Copy out this material verbatim, beginning at the line containing "How do I perform: Open package" and ending with the line containing "click(345, 248)".
--- start ---
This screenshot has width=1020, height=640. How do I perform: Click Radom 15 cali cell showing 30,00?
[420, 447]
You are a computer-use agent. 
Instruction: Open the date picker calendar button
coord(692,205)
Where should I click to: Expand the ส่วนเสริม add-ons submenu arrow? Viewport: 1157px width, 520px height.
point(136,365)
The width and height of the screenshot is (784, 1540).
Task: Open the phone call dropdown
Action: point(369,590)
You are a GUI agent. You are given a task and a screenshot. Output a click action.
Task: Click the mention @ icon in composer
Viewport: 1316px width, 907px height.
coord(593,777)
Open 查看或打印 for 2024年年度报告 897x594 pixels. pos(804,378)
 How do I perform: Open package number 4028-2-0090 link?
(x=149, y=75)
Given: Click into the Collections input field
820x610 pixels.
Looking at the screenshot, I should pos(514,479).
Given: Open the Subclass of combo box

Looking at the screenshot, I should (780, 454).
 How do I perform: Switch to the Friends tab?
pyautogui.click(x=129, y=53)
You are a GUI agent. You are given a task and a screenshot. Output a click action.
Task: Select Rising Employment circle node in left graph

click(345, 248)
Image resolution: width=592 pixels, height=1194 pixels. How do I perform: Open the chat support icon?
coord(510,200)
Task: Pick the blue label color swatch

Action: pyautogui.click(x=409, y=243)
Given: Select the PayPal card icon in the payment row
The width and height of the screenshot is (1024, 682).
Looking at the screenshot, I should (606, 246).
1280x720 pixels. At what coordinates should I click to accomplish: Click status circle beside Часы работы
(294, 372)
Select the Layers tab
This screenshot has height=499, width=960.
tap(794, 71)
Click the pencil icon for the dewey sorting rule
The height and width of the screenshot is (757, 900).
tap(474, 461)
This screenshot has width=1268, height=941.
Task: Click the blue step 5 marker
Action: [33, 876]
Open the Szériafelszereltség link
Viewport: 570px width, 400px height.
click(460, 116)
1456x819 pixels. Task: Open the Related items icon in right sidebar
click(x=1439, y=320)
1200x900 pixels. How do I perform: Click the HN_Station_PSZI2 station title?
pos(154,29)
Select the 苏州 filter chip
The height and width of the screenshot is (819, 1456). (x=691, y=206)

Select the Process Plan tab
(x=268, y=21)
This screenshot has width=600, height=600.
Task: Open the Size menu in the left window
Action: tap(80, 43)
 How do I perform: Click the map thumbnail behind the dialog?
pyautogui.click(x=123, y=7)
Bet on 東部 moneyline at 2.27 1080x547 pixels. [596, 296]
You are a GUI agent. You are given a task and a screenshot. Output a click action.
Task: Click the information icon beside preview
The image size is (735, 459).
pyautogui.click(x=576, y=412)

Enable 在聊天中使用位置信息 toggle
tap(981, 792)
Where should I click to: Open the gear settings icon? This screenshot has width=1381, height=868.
--- end ---
WRITTEN RESPONSE:
 How do I perform: Open package number 4028-2-0090 link?
(x=149, y=75)
Given: Click into the Collections input field
820x610 pixels.
Looking at the screenshot, I should pos(514,479).
Given: Open the Subclass of combo box

Looking at the screenshot, I should (780, 454).
 How do I perform: Switch to the Friends tab?
pyautogui.click(x=129, y=53)
You are a GUI agent. You are given a task and a screenshot. Output a click action.
Task: Select Rising Employment circle node in left graph

click(345, 248)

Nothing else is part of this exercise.